Your task: Recast the listing between the lines holding "Task: Switch to the 安全 account tab" and "click(x=234, y=181)", inclusive, as a two-column CSV with the headers instruction and response: one row per entry, each field quoted, line breaks replaced by spaces.

Provided data:

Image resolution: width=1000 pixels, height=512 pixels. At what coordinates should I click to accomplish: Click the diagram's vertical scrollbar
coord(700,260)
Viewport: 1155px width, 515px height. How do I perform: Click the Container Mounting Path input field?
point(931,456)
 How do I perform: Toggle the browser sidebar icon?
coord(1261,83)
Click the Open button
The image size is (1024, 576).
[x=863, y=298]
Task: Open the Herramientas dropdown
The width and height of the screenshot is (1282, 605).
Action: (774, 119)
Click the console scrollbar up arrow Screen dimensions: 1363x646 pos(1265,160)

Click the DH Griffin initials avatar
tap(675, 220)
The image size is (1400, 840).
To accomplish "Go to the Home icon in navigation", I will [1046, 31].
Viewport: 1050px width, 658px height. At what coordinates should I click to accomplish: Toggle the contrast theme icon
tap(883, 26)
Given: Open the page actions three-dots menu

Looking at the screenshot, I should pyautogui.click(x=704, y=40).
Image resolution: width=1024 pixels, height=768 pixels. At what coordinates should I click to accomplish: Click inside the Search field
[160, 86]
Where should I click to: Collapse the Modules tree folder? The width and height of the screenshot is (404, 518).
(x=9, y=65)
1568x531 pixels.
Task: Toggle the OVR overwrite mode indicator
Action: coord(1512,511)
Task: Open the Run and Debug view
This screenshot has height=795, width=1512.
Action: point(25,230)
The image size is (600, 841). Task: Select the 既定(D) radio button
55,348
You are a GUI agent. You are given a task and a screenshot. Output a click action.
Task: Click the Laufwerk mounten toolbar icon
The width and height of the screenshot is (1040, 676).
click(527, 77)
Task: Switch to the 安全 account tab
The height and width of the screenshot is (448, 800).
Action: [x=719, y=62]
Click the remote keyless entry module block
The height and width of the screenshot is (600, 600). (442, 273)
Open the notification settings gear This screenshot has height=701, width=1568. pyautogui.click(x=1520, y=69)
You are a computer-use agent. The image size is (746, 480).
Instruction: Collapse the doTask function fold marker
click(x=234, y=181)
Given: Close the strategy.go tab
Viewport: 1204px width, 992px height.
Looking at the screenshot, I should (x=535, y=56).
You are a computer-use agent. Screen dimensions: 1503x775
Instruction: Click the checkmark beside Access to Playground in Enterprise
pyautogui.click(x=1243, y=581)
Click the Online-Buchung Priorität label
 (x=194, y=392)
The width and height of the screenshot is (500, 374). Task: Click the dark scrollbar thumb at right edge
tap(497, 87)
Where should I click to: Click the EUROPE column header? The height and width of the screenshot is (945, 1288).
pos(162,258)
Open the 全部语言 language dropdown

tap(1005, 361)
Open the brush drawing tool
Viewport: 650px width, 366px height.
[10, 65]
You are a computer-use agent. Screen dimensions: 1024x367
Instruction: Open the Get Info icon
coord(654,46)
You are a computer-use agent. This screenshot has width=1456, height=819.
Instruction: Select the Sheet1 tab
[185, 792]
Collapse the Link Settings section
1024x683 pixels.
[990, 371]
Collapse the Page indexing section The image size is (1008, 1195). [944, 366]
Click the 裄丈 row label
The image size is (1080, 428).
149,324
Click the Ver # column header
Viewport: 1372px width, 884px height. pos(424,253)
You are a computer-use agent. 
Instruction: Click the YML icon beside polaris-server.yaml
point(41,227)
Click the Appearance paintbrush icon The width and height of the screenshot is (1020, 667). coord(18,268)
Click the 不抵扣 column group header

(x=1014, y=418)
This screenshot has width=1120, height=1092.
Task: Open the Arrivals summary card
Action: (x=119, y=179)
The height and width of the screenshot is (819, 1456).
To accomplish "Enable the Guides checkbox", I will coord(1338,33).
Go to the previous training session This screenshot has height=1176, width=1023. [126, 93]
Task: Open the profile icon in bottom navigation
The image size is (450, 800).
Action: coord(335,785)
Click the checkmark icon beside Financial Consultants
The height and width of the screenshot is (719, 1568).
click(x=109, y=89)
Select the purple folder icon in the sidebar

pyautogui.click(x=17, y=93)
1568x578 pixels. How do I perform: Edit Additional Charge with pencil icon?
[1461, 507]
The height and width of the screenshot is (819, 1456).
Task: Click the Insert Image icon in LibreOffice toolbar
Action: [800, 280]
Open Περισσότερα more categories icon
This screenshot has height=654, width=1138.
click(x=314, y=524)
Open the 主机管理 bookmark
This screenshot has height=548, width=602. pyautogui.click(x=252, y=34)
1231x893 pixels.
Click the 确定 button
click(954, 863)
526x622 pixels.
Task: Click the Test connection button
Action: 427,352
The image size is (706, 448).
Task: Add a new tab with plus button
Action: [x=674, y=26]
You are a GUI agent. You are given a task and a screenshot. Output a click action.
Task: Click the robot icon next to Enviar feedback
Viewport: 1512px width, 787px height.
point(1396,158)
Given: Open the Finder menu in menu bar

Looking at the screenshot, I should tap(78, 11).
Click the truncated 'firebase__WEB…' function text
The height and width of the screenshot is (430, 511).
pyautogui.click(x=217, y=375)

Exercise result:
instruction,response
"Task: Switch to the 安全 account tab The height and width of the screenshot is (448, 800).","Action: [x=719, y=62]"
"Click the remote keyless entry module block","The height and width of the screenshot is (600, 600). (442, 273)"
"Open the notification settings gear This screenshot has height=701, width=1568.","pyautogui.click(x=1520, y=69)"
"You are a computer-use agent. The image size is (746, 480). Instruction: Collapse the doTask function fold marker","click(x=234, y=181)"